Ein geplantes Hochhaus am Heumarkt in Wien braucht eine umfassende Umweltprüfung – das hat jetzt auch das höchste Verwaltungsgericht entschieden.
In Wien soll am Heumarkt, direkt neben dem Konzerthaus und dem Hotel Intercontinental, ein Hochhaus gebaut werden. Das Projekt ist nicht neu: Schon seit Jahren ärgern sich Umweltschützer darüber. Nun hat der Verwaltungsgerichtshof, das ist das höchste Verwaltungsgericht in Österreich, gesagt: Stopp. Das Projekt kann nicht einfach so gebaut werden, sondern muss eine sogenannte Umweltverträglichkeitsprüfung (kurz UVP) durchlaufen. Dabei wird genau untersucht, welche Auswirkungen das Gebäude auf die Umwelt und das Stadtbild hat.
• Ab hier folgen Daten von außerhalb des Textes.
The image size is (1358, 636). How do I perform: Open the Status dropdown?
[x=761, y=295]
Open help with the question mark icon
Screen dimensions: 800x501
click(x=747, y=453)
Wien steht seit 2017 auf der Roten Liste der UNESCO. Das bedeutet: Die Stadt gilt als gefährdetes Weltkulturerbe, weil die Experten finden, dass moderne Hochhäuser den historischen Charakter der Innenstadt bedrohen. Gerade tagt das UNESCO-Komitee im südkoreanischen Busan und diskutiert, ob Wien weiter auf dieser Liste bleibt. Dafür, dass Wien von der Liste gestrichen wird, müssten sich zwei Drittel der 21 Mitgliedstaaten dafür aussprechen – das ist sehr unwahrscheinlich.